#### What to produce:
Hunt through the entries for the word "Ghana" and copy each line in which it appears.

Saved data entries
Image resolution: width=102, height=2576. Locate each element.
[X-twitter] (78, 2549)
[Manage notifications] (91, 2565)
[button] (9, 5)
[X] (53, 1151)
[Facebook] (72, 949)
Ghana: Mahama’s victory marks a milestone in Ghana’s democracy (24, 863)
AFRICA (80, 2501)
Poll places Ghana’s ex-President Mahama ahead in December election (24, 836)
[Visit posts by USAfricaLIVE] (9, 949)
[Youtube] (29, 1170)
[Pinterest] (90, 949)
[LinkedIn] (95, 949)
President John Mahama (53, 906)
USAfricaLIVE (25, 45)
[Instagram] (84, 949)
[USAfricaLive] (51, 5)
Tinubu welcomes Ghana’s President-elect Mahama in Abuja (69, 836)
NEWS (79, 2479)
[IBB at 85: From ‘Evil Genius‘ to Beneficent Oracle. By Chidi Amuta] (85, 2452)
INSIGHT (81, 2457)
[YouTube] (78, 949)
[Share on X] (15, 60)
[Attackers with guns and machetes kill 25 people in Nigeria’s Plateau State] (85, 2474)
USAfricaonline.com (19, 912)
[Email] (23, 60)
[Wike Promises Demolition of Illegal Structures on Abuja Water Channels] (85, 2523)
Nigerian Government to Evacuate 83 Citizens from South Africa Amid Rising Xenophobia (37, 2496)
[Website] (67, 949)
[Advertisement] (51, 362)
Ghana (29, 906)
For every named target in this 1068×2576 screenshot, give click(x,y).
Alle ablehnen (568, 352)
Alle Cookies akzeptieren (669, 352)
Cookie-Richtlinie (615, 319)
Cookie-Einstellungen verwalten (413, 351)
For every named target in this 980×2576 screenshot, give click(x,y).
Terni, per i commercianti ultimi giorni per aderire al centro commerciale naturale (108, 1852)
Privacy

#### Response:
Ghana: Mahama’s victory marks a milestone in Ghana’s democracy (24, 863)
Poll places Ghana’s ex-President Mahama ahead in December election (24, 836)
Tinubu welcomes Ghana’s President-elect Mahama in Abuja (69, 836)
Ghana (29, 906)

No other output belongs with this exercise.